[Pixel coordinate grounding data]
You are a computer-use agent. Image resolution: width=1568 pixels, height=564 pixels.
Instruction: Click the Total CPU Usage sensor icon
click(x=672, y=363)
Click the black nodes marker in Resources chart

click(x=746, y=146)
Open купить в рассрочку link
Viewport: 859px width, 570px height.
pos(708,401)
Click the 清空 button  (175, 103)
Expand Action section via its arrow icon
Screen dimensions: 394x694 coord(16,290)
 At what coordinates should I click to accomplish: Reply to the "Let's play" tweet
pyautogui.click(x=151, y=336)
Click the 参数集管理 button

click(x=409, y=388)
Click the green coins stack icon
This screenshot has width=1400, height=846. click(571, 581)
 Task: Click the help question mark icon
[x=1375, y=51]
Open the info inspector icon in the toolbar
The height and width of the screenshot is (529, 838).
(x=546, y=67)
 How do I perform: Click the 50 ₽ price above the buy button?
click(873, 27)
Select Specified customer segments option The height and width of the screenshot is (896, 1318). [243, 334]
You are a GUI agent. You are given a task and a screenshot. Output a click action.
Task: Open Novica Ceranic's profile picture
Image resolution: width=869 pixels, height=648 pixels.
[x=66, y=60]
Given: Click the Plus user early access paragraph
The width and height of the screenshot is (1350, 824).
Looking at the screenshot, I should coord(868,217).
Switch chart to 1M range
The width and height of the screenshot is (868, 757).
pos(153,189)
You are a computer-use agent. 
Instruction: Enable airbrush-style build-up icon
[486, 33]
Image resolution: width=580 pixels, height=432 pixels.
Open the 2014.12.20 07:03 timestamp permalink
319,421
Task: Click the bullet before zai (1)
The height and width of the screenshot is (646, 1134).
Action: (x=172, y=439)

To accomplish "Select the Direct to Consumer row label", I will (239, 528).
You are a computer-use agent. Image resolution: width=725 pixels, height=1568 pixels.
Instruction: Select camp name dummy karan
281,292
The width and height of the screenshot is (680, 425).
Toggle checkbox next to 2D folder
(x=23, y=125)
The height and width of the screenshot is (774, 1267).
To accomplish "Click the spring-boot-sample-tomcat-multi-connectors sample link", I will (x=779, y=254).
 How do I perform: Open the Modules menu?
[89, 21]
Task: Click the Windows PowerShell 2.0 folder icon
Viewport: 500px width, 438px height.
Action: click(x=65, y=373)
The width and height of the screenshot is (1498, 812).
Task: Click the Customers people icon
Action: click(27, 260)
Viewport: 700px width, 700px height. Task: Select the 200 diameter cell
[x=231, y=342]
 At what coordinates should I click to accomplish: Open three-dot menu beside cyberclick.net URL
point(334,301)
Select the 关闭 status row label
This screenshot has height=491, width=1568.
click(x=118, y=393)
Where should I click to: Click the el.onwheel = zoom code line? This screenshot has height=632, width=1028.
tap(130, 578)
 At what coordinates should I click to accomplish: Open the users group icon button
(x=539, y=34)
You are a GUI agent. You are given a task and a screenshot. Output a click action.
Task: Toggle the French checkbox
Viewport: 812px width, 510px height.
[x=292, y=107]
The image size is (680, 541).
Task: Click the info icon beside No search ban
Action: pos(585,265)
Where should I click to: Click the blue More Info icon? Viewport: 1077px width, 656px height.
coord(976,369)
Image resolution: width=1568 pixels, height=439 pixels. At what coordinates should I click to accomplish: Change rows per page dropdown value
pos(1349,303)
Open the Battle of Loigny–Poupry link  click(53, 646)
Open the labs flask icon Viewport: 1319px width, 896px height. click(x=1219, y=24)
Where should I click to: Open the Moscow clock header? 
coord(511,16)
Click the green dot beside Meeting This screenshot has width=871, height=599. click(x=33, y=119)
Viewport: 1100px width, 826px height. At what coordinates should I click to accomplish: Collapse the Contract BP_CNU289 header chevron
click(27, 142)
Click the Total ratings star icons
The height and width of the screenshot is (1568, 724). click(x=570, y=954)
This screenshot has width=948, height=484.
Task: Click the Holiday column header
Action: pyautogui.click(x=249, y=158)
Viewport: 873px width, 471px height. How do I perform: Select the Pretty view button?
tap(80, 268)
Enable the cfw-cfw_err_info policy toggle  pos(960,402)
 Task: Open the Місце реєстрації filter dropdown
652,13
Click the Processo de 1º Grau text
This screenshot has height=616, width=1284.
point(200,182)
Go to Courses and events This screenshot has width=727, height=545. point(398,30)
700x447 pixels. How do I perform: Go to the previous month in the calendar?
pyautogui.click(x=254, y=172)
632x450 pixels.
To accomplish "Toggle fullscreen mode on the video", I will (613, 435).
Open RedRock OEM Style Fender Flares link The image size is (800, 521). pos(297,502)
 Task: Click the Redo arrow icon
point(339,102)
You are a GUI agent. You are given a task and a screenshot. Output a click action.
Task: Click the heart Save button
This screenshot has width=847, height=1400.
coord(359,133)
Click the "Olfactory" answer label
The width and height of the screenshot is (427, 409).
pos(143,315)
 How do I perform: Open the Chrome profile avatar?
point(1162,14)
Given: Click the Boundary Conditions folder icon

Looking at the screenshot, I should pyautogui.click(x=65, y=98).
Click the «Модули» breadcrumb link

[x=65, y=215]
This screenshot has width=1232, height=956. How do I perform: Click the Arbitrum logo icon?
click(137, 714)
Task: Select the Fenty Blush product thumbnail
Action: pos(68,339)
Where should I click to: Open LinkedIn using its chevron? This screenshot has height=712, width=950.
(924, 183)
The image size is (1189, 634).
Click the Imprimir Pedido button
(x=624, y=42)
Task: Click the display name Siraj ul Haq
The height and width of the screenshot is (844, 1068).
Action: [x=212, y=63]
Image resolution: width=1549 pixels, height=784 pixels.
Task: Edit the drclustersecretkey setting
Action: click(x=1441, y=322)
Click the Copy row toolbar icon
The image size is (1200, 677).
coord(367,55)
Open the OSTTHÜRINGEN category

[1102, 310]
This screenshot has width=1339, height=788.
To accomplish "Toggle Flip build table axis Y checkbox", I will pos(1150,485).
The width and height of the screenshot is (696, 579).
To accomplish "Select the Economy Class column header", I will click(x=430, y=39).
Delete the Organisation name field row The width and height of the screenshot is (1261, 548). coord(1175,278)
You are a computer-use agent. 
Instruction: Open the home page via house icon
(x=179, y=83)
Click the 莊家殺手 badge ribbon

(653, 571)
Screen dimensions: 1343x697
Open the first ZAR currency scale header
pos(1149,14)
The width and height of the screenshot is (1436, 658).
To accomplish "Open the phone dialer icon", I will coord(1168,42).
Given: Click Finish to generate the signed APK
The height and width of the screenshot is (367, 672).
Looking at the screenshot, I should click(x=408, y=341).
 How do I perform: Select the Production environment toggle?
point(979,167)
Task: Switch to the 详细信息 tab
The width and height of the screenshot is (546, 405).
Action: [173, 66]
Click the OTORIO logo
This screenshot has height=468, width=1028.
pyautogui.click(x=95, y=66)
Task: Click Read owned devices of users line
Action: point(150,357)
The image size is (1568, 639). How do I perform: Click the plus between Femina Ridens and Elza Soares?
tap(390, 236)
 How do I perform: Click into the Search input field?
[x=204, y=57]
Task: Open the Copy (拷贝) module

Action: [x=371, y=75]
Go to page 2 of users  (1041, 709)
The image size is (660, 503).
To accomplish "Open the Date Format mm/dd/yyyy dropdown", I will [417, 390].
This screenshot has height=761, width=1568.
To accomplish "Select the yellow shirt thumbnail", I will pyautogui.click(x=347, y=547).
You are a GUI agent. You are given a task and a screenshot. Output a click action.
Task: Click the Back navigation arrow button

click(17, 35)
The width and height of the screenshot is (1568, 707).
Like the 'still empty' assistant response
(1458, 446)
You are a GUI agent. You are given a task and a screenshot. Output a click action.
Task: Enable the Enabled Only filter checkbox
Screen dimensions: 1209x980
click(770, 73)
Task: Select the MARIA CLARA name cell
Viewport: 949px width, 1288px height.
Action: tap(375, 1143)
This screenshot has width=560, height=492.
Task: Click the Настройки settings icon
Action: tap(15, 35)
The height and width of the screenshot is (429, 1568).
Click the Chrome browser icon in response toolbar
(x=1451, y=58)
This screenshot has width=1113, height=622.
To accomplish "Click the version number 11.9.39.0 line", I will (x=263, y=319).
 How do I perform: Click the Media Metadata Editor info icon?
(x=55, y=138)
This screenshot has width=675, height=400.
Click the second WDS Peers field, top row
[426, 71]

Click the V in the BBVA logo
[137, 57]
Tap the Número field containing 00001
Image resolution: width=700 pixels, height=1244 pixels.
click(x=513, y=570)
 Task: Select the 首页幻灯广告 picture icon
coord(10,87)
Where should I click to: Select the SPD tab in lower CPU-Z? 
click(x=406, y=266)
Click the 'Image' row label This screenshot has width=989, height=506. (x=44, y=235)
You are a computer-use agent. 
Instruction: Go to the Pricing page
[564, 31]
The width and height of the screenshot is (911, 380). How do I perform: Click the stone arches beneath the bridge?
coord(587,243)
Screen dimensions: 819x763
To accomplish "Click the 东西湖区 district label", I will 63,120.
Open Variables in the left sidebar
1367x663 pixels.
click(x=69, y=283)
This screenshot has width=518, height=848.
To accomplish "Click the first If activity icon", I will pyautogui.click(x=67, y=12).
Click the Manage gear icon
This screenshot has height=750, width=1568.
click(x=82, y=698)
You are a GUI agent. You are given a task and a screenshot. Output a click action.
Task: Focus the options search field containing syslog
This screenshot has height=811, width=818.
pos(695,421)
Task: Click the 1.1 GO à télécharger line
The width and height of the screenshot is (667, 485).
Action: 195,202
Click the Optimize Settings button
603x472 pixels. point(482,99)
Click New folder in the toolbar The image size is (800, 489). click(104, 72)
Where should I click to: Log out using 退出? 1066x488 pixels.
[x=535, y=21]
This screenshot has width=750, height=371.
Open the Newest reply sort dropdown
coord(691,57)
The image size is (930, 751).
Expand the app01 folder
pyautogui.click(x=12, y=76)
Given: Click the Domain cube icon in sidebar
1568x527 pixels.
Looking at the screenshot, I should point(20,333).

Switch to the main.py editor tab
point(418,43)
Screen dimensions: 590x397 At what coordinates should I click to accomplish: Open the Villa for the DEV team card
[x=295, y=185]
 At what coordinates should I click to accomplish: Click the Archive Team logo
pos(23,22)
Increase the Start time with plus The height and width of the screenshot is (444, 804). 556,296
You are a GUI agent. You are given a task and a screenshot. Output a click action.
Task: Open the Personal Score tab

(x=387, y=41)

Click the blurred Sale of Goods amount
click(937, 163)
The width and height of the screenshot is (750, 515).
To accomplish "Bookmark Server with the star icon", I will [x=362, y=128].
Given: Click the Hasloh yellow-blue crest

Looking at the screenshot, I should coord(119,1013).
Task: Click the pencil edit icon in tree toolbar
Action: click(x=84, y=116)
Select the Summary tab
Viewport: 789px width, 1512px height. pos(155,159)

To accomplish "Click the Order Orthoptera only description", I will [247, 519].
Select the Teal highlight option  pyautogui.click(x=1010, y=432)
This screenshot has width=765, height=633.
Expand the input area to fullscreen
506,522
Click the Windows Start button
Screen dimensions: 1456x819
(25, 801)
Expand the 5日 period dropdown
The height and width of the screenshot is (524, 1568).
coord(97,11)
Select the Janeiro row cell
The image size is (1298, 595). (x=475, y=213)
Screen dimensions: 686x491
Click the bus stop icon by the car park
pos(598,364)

▶ [Exercise brief] Scan the records above for the word "containing" and return every line where it occurs.

▶ [Output of the exercise]
Tap the Número field containing 00001
Task: Focus the options search field containing syslog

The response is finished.